EXERCISE INPUT:
○ ○ ○ ○ ○ ○ ○

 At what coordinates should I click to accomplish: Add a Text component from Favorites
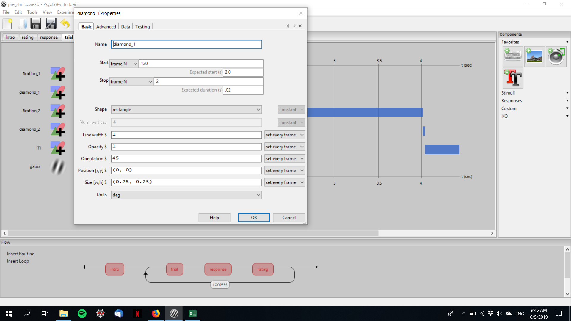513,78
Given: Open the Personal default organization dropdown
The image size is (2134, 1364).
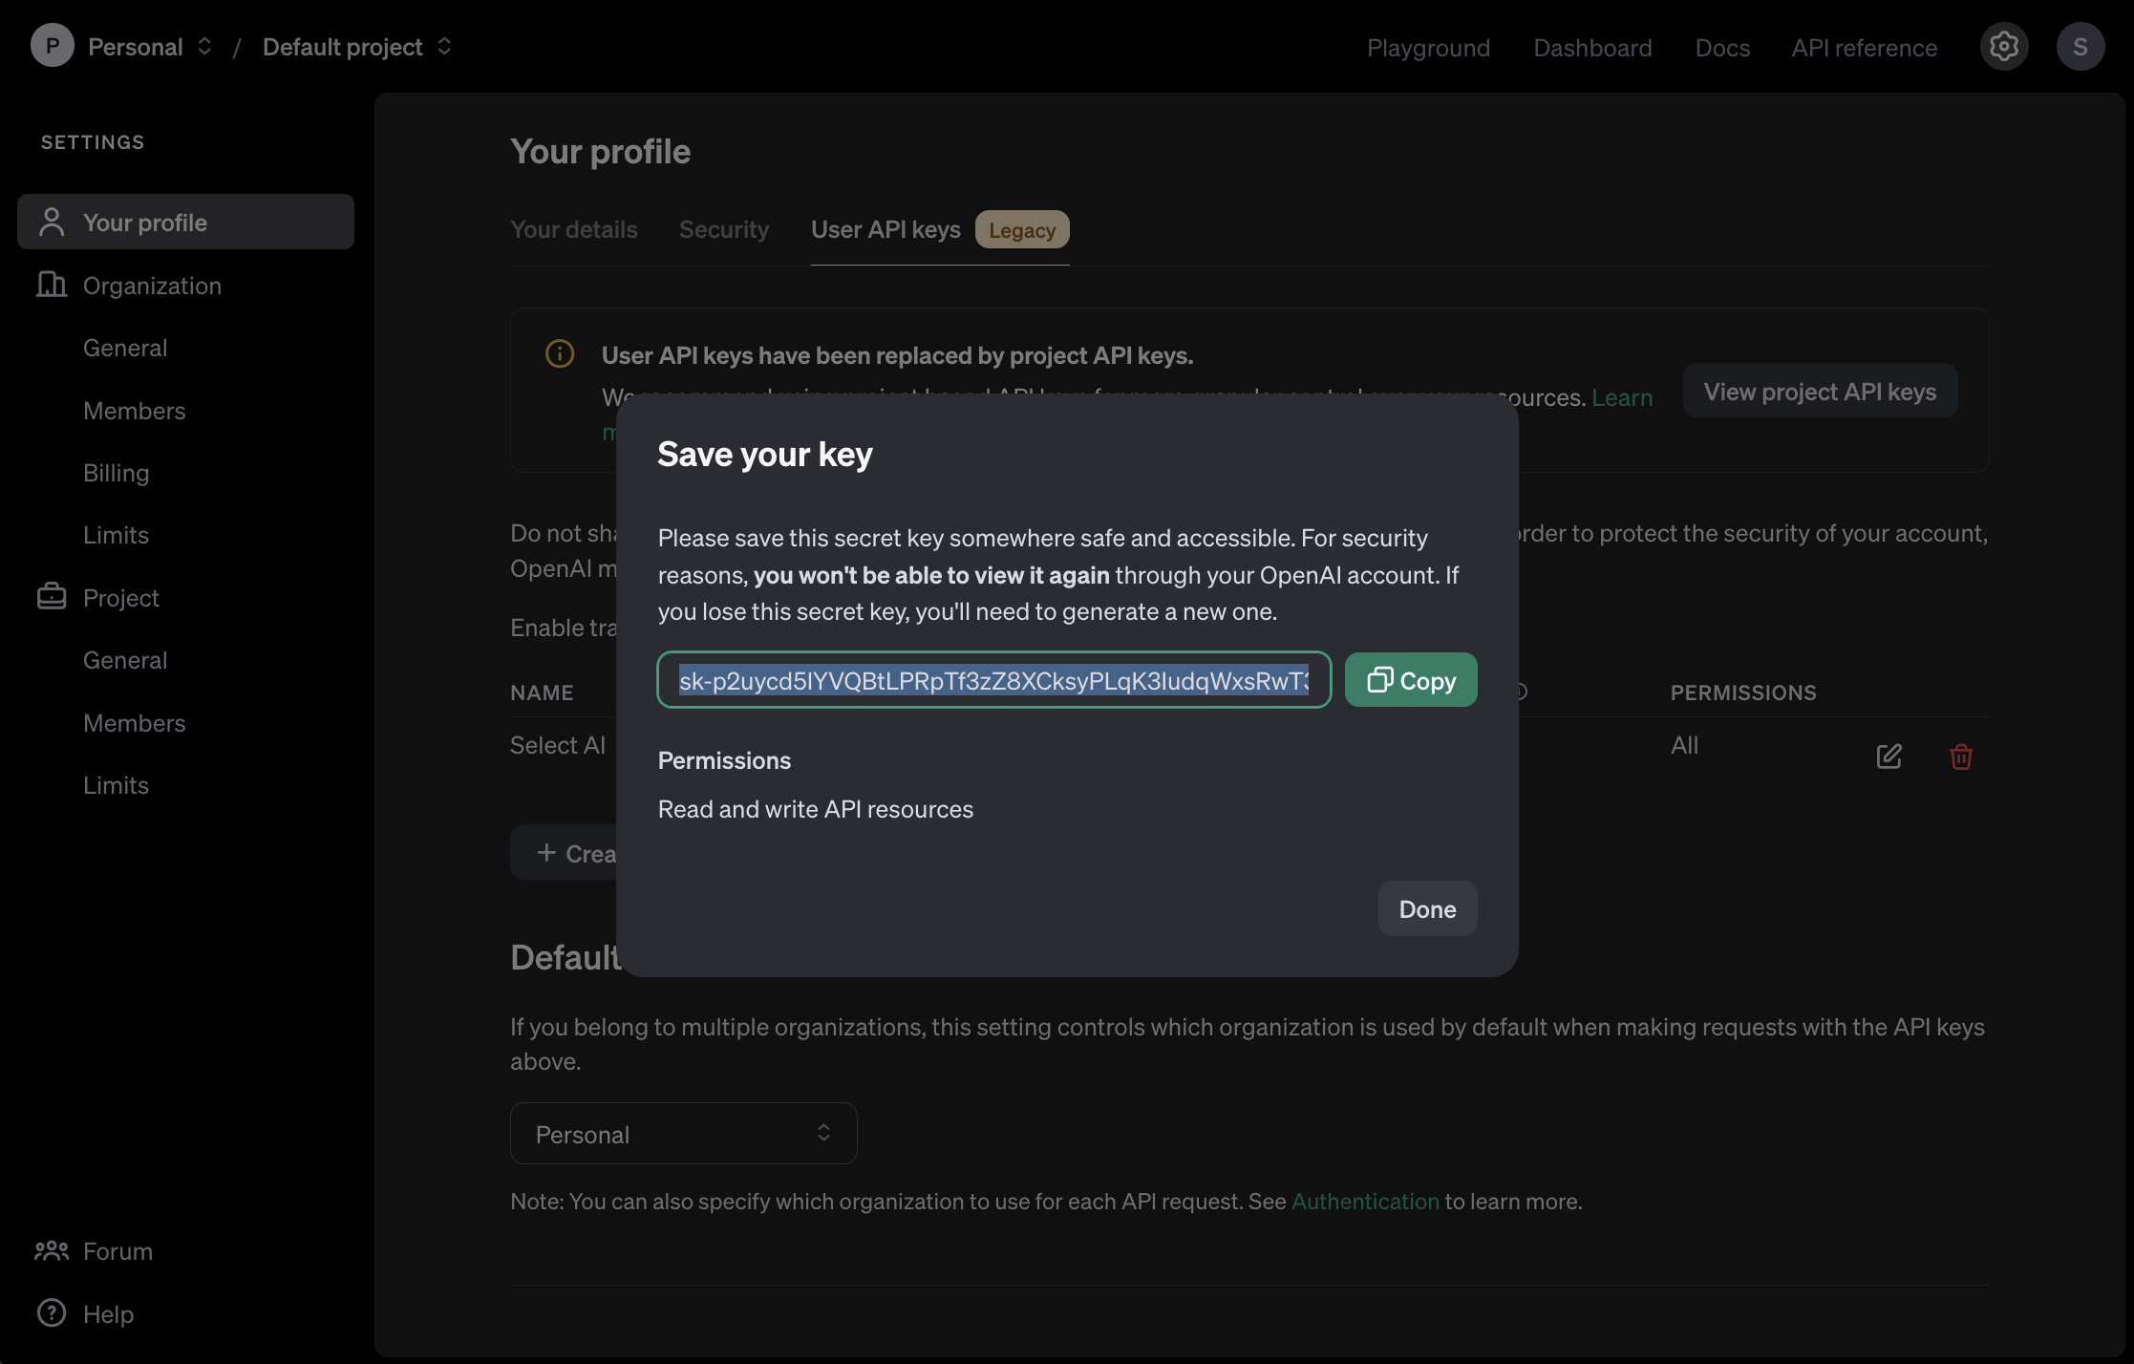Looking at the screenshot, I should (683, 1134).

○ ○ ○ ○ ○ ○ ○

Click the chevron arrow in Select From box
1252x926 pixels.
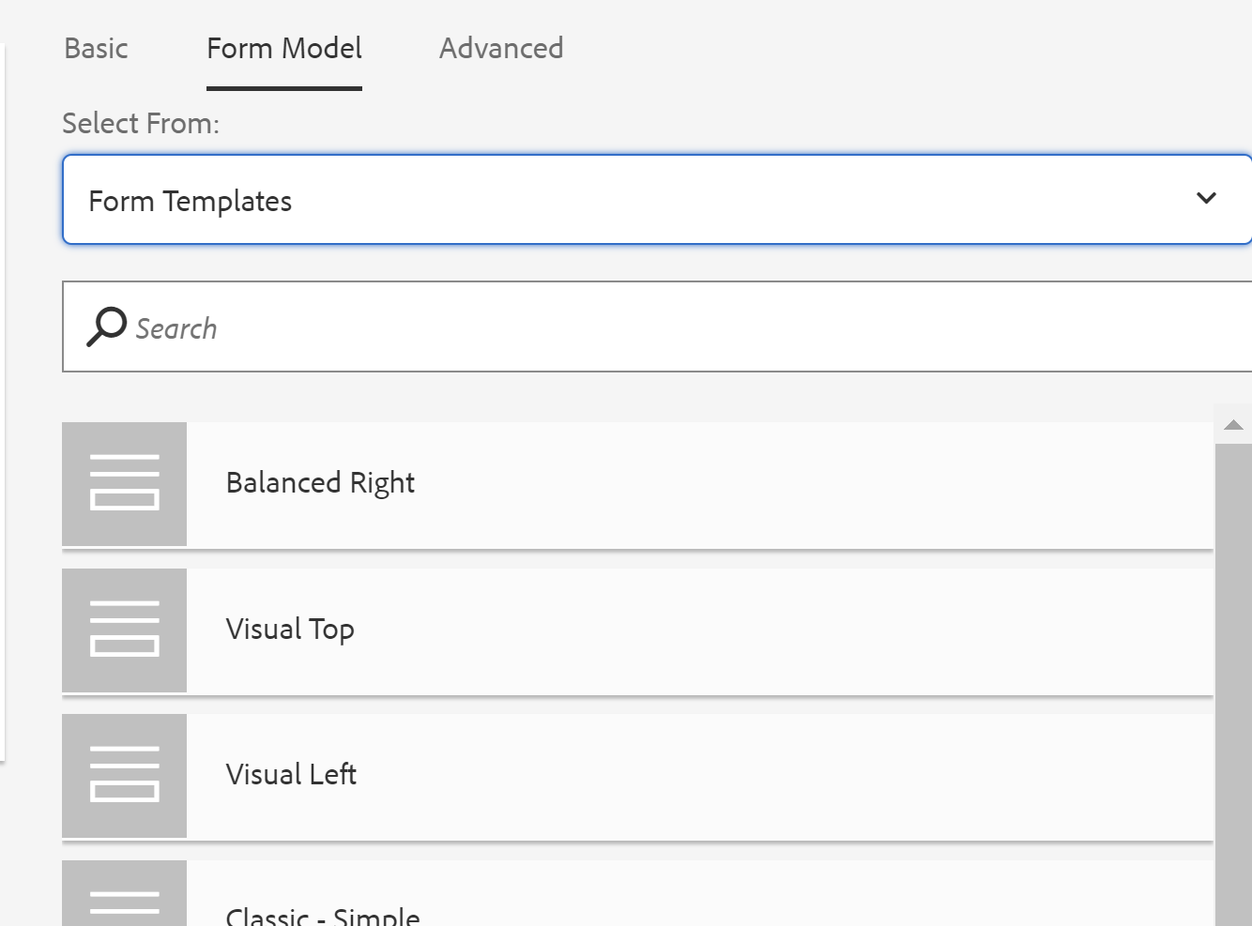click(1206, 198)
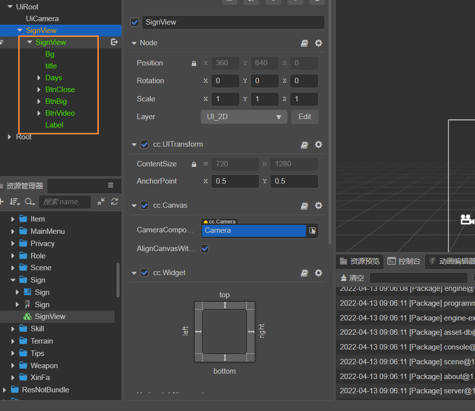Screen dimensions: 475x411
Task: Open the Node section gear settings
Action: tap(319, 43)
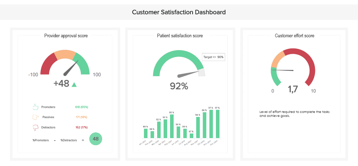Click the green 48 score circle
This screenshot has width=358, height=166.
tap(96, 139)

○ ○ ○ ○ ○ ○ ○

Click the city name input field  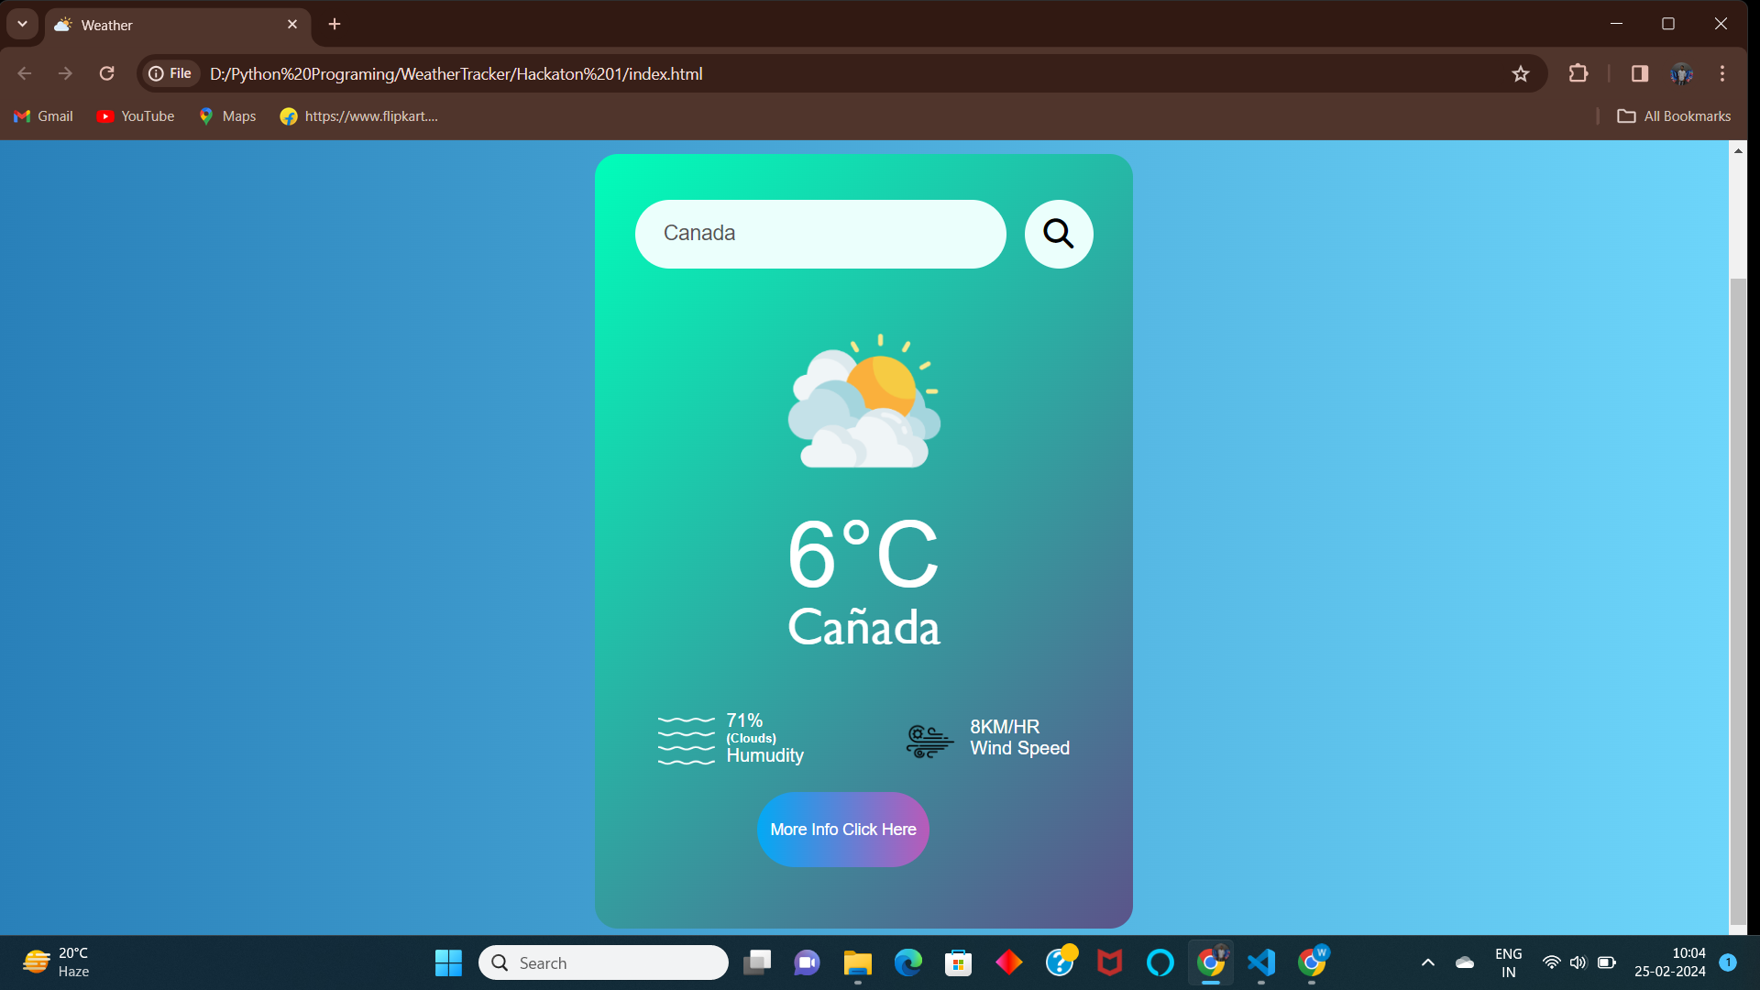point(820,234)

○ ○ ○ ○ ○ ○ ○

Give the records from the line that contains "Given: Open the" through the line that contains "Looking at the" as a two-column CSV with the headers instruction and response. Use one row per record, put each field in double quotes, replace line breaks with spaces, and omit the pictures.

EXERCISE RESPONSE:
instruction,response
"Given: Open the Personal default organization dropdown The image size is (2134, 1364).","Looking at the screenshot, I should (683, 1134)."